Data provided START

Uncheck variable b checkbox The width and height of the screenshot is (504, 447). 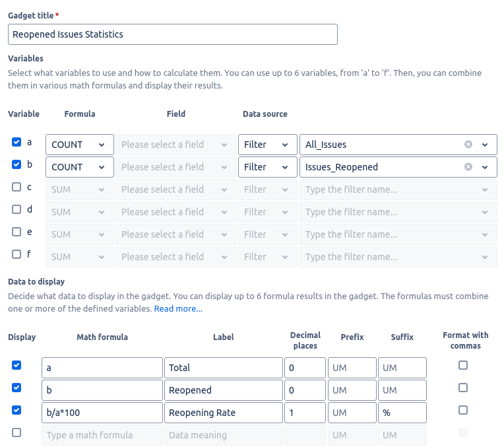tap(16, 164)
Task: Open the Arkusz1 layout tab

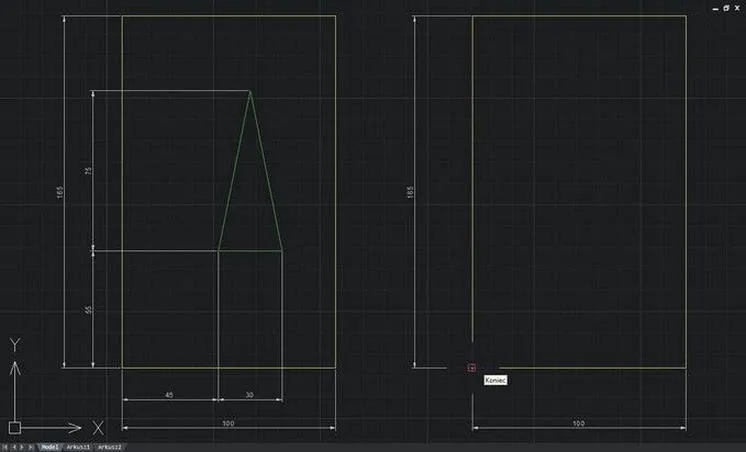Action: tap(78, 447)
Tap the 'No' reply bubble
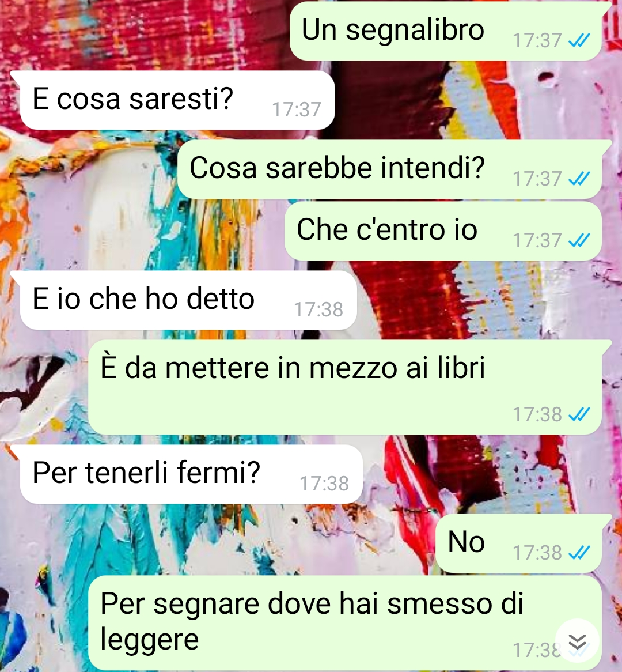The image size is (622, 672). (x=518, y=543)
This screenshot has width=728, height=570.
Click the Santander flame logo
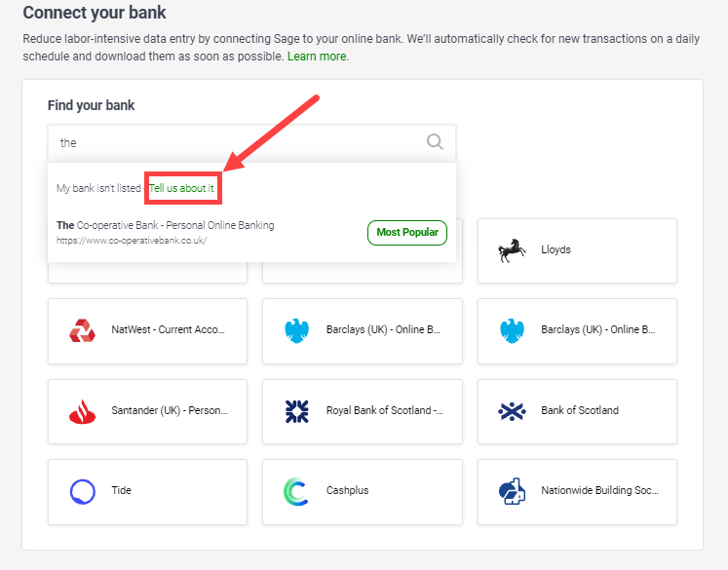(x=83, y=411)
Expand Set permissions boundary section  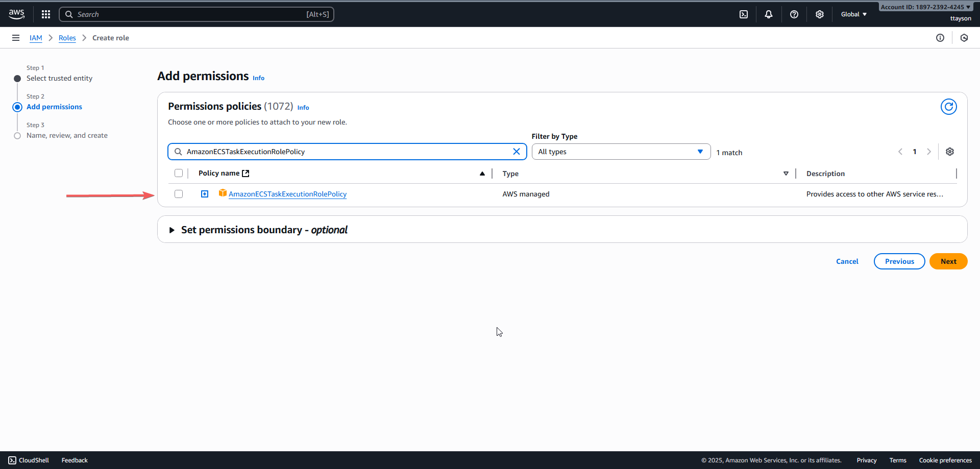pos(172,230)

Data provided END
Data provided START

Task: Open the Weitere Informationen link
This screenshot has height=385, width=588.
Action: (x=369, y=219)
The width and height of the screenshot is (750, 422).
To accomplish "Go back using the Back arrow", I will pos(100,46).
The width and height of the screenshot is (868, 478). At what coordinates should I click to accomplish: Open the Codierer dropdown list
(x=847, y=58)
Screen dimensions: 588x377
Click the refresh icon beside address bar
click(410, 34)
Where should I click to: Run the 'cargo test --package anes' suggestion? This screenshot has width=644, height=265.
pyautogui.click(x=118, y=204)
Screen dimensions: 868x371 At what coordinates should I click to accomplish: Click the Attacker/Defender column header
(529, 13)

Data provided END
Data provided START

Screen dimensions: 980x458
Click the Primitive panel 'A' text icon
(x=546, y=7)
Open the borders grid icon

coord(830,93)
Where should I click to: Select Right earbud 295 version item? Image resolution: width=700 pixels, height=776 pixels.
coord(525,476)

Data provided END

Directions for this task >>
Please return only the lines above, starting at the line that has "This screenshot has height=385, width=588." and ending at the line that has "Screen dimensions: 588x377", keeping both and leaving each one unchanged.

Solution for this task >>
This screenshot has height=385, width=588.
Action: (x=369, y=219)
The width and height of the screenshot is (750, 422).
To accomplish "Go back using the Back arrow", I will pos(100,46).
The width and height of the screenshot is (868, 478). At what coordinates should I click to accomplish: Open the Codierer dropdown list
(x=847, y=58)
Screen dimensions: 588x377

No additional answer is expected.